Já uma investigação liderada pela Universidade da Califórnia em San Francisco, nos EUA, descobriu que estar do lado derrotado do pleito impacta a saúde mental. Ao analisar as informações de meio milhão de americanos, os acadêmicos notaram que os moradores de Estados cuja maioria votou na democrata Hillary Clinton, que perdeu a disputa, relataram mais transtornos um mês após as eleições de 2016.

De acordo com os cálculos, isso se traduziu em 54,6 milhões de dias a mais de estresse e depressão para os 109,2 milhões de adultos que vivem nos Estados que preferiram Clinton.

‘Os profissionais de saúde devem considerar que as eleições podem ter um efeito, ao menos transitório, na piora da saúde mental’, constatou a médica Renee Hsia, uma das responsáveis pelo trabalho.

A situação no Brasil

Não é segredo para ninguém que as eleições no país estão polarizadas e geram disputas muito intensas. Mas será que é possível medir o estresse da população neste momento?

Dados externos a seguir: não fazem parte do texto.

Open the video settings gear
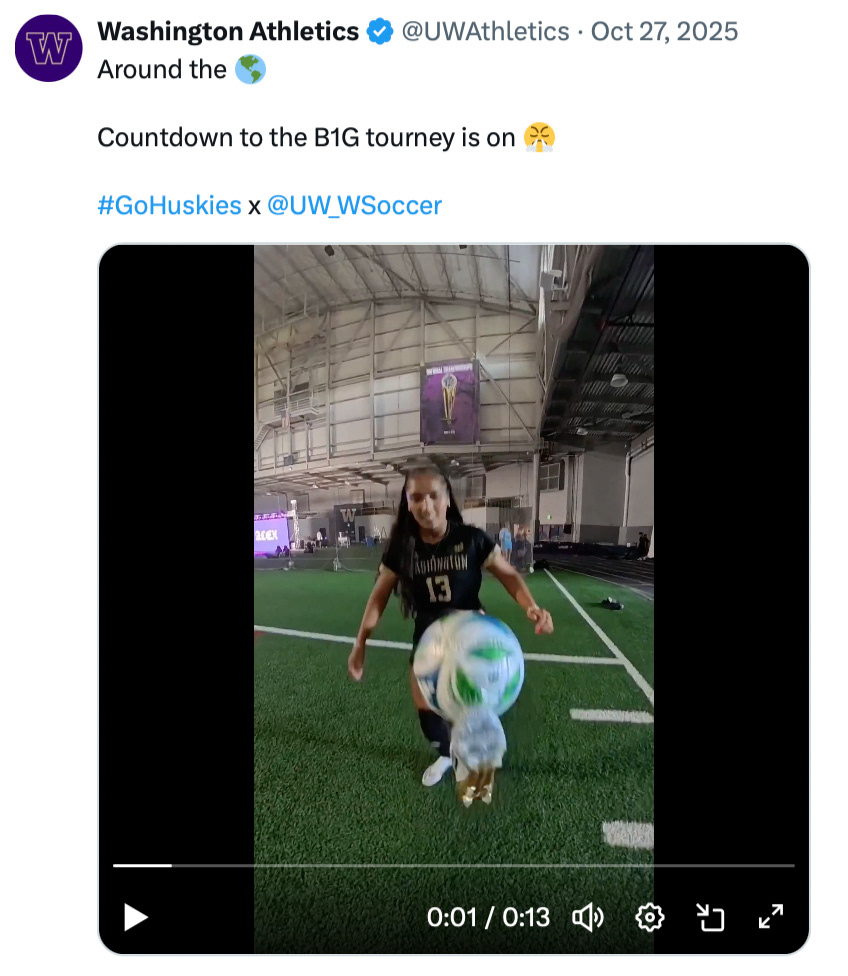 (x=650, y=916)
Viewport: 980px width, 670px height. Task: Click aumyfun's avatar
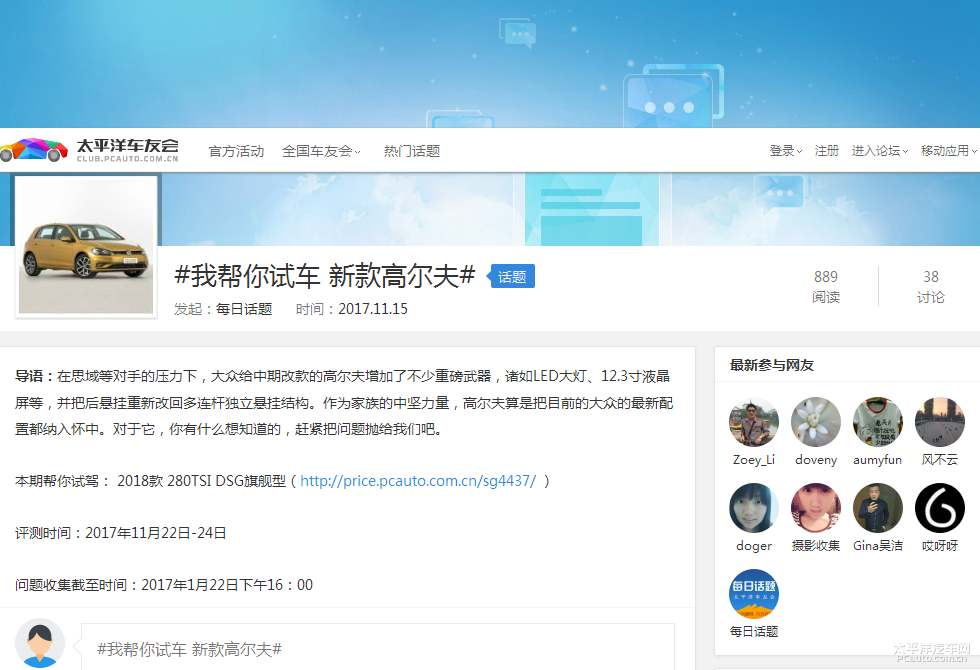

O médico Daniel Martins de Barros, do Instituto de Psiquiatria do Hospital das Clínicas de São Paulo, explica que o estresse é um conjunto de reações do nosso organismo quando estamos diante de situações novas, que requerem algum tipo de adaptação e enfrentamento.

‘Essas mudanças geram uma série de reações no nosso corpo para deixar a atenção afiada, o raciocínio veloz, os músculos tensos e o coração acelerado’, diz.

Embora não existam muitas pesquisas publicadas sobre o tema no Brasil, Barros observa que a corrida presidencial de 2022 parece diferente do que aconteceu há quatro anos.

‘Me parece que a maioria das pessoas aprendeu a lição em 2018 e criou mecanismos para não entrar em conflitos ou brigas. Entre amigos e familiares com visões opostas, parece existir uma espécie de pacto de silêncio sobre o tema’, avalia.

‘Mas é claro que não podemos ignorar os episódios de violência entre adversários políticos registrados nessas últimas semanas’, complementa.

Já o psiquiatra Lucas Spanemberg, do Instituto do Cérebro da Pontifícia Universidade Católica do Rio Grande do Sul, entende que a participação política pode ter dois lados.

‘É algo paradoxal, mas engajar-se numa campanha é bom ao trazer uma sensação de pertencimento, de participação cívica, de protagonismo, de influência positiva no futuro do país’, lista.

‘O problema é quando isso passa do ponto e gera uma tentação autoritária, em que a discussão se centra apenas no ataque ao adversário por meio da raiva, do ódio e da rejeição. Do ponto de vista da saúde mental, isso é negativo e pode trazer ansiedades’, aponta.

As redes sociais

Os médicos ouvidos pela BBC News Brasil acreditam que o acirramento dos ânimos se deve em parte às mídias sociais. Barros aponta que temos uma tendência natural de favorecer as pessoas que reconhecemos como semelhantes e somos mais críticos e duros com quem é de fora do nosso grupo social.

‘Nós combatemos essa tendência com mecanismos civilizatórios, como a justiça social e a transparência. A ideia de defender um ponto de vista e criar divergências faz parte da natureza humana. Mas os algoritmos das redes sociais favorecem o que a gente de viés de confirmação’, ensina Spanemberg, que também trabalha no Hospital de Clínicas de Porto Alegre.

Em termos práticos, essas plataformas são configuradas de modo a mostrar apenas conteúdos que se encaixam naquilo que a gente acredita. Em longo prazo, isso cria uma falsa sensação de que todo mundo pensa igual – opiniões divergentes são tão raras nessas redes que acabam ignoradas, ou atacadas com toda a força.

‘Ficamos, ao mesmo tempo, com a sensação de que somos validados o tempo todo, e com uma dificuldade de transitar com o diferente e o contraditório’, resume o psiquiatra.”